Died July 12, 1914(1914-07-12) (aged 70)
Atlantic City, New Jersey, U.S.
Political party Democratic
Education Douglas University (BA)
Cumberland University (LLB)

Horace Harmon Lurton (February 26, 1844 – July 12, 1914) was an American jurist who served for four years as a Justice of the Supreme Court of the United States. Appointed at the age of 65, Lurton was the oldest justice to be appointed to the Court for the first time.[lower-alpha 1]

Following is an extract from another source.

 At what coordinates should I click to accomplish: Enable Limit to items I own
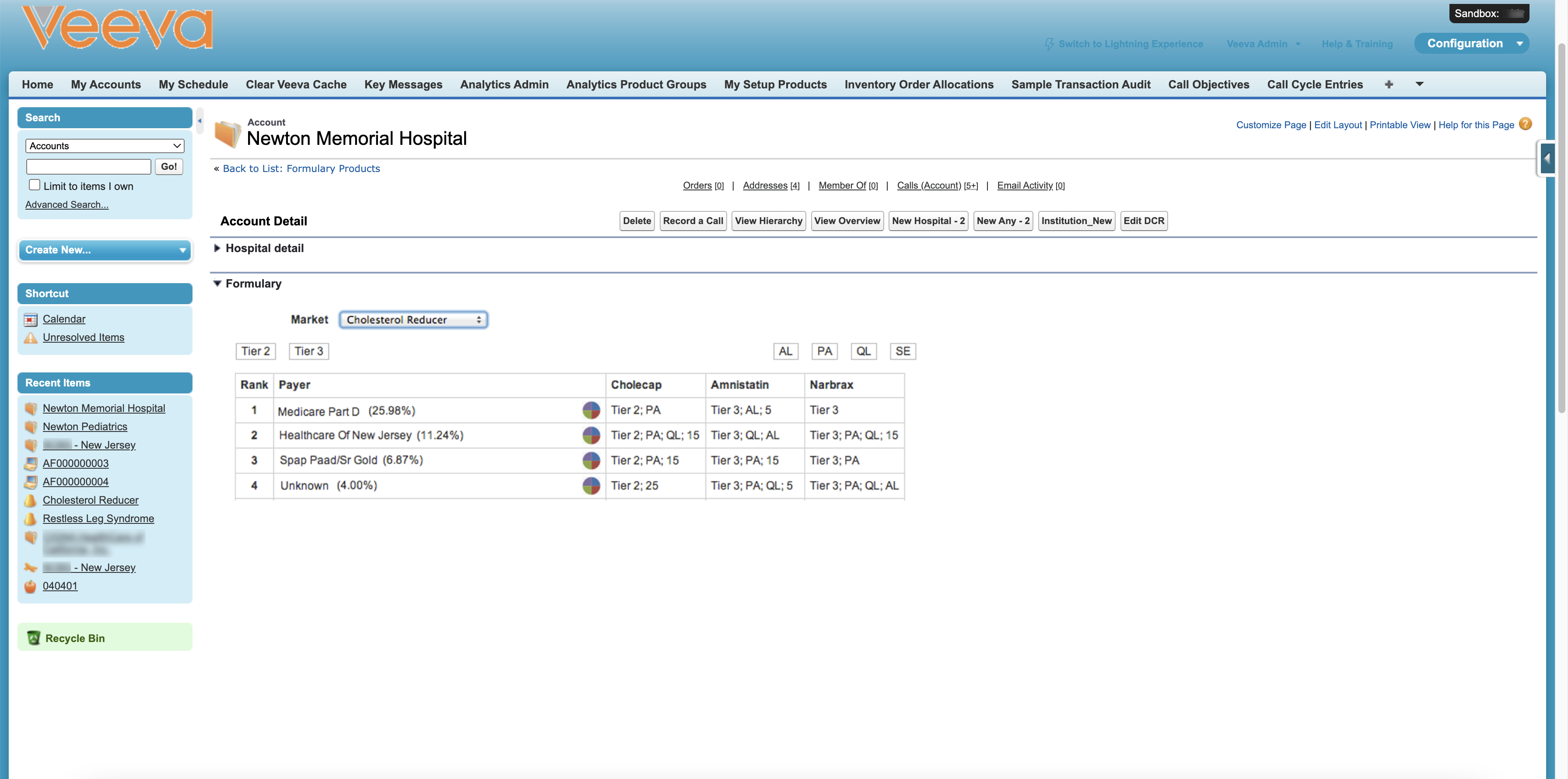(35, 185)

Justice Lurton, bottom left, with his home in Nashville, his wife, center, and children

Life

Lurton was born in Newport, Kentucky, the son of a physician turned clergyman. He was a Sergeant Major in the Confederate Army during the Civil War, serving in the 5th Tennessee Infantry, 2nd Kentucky Infantry, and 3rd Kentucky Cavalry. He was twice captured by Union forces, the second time sent as a prisoner of war to Johnson's Island Prison Camp in Sandusky Bay, Ohio. He claimed he was later paroled by President Lincoln because of pleas for mercy from his mother but this was merely an anecdote he often repeated to dinner guests, according to historian Roger Long. Mr. Long explains in detail what the evidence shows in an article he wrote in the December 1994 edition of Civil War Times. According to Mr. Long, apparently he was paroled from Johnson's Island only when he signed the oath of allegiance, not because of any act of the president. Mr Long's article includes interesting details about Lurton's service as well as possible reasons for the anecdote he was so fond of repeating.

Lurton was a family friend of noted historian and jurist Samuel Cole Williams.

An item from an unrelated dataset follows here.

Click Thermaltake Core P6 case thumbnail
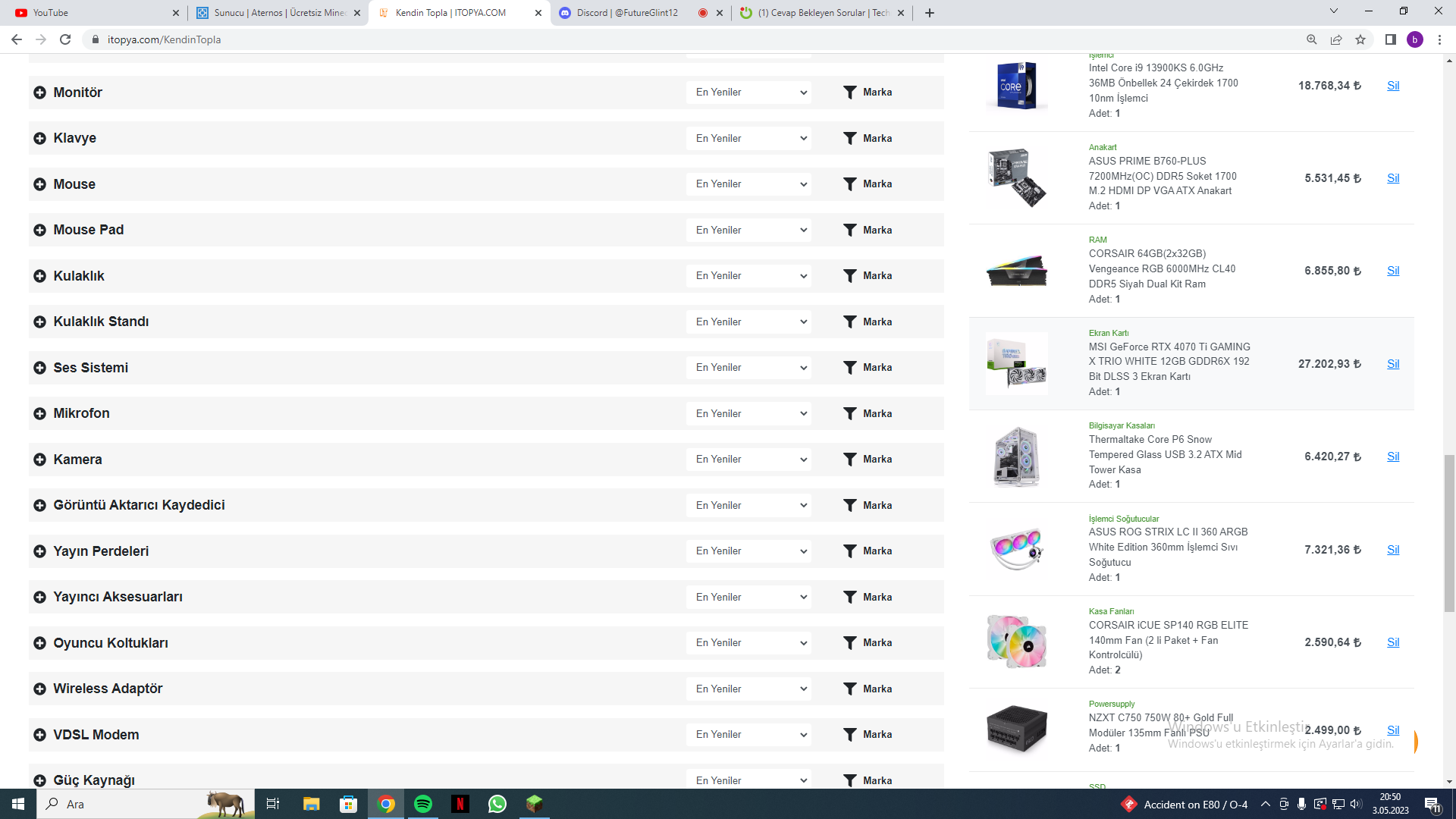 (1017, 457)
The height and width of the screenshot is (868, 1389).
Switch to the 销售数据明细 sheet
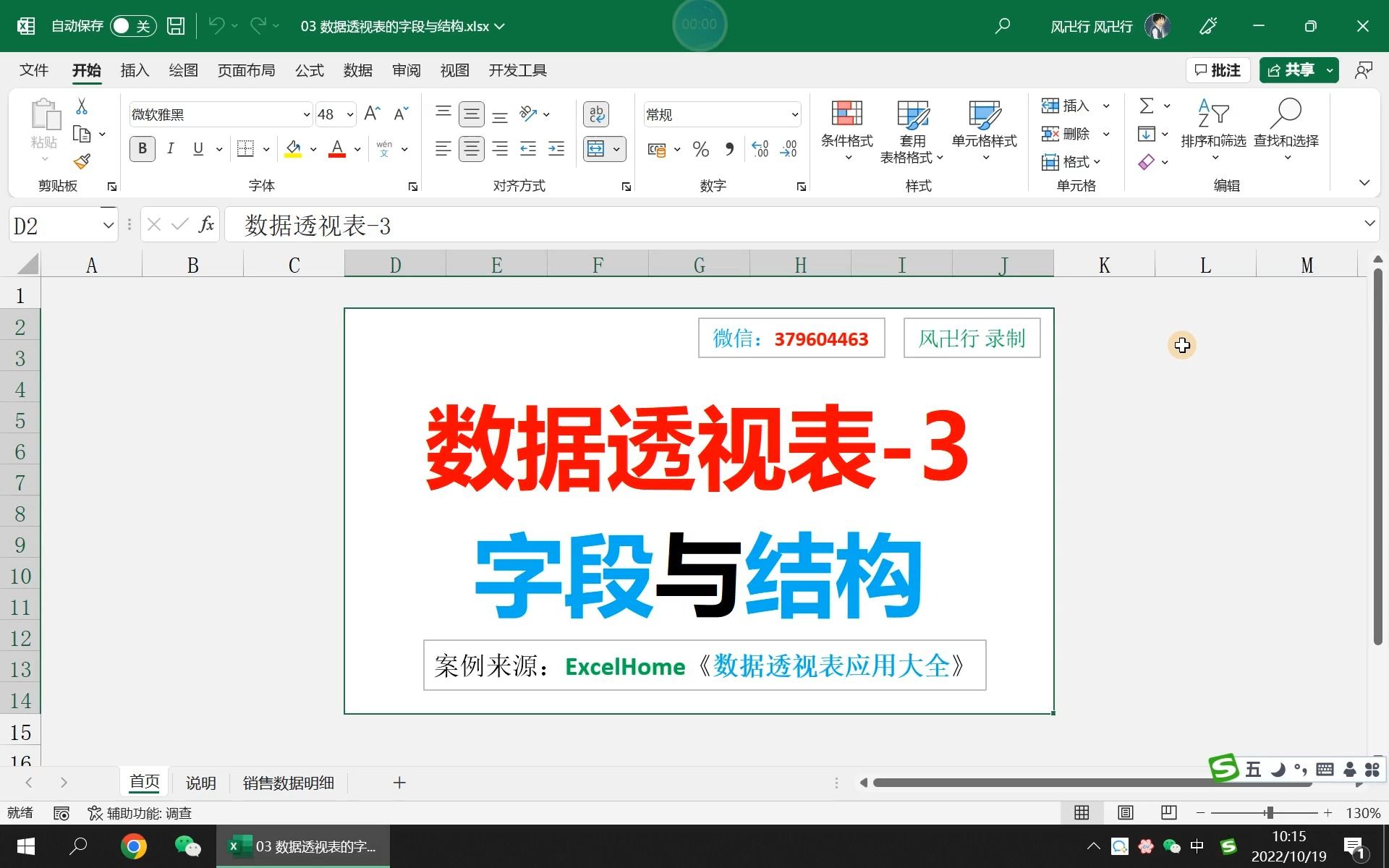tap(288, 783)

Education and early practice

Before the war, Lurton attended Douglas University and earned an LL.B. in 1867 at Cumberland School of Law, then part of Cumberland University but now part of Samford University. At Cumberland he was a member of Beta Theta Pi. Lurton then practiced law in Clarksville, Tennessee.

Career as a judge

In 1875, Lurton left private practice after being chosen as a judge of the Tennessee Chancery Court for the Sixth Chancery Division. After three years, Lurton then returned to his practice until 1886, when he was appointed to the Tennessee Supreme Court.

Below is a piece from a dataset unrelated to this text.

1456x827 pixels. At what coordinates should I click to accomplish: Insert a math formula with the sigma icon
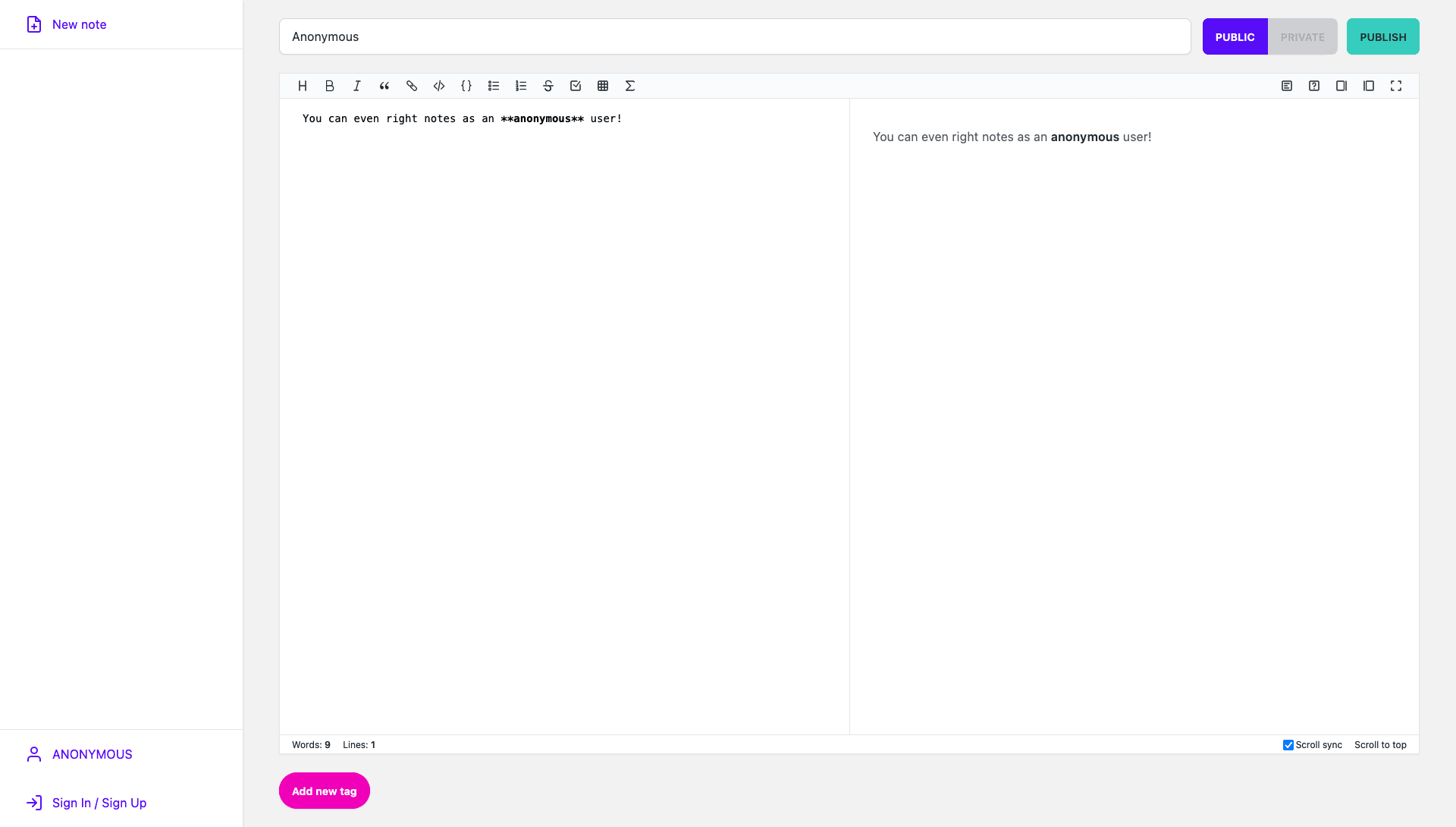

In 1893, Lurton was appointed by President Grover Cleveland to a federal appellate judgeship on the US Court of Appeals for the Sixth Circuit. While still on that court, Lurton first taught at and later served as dean of the Vanderbilt University School of Law from 1905 to 1909.

Supreme Court service

In 1909, Lurton's friend, President William Howard Taft, named him to a seat on the Supreme Court that had been vacated by the death of Justice Rufus Wheeler Peckham. It was the first of Taft's five Supreme Court appointments, six if one counts the elevation of Edward White to Chief Justice, and surprised some observers because unlike Taft, Lurton was a Democrat. Taft's attorney general George W. Wickersham said that at 66, Lurton was too old to become a Supreme Court justice, but Taft had always admired him. According to the Complete Book of U.S. Presidents (2001 edition), Taft later said that "the chief pleasure of my administration" was the appointment of Lurton.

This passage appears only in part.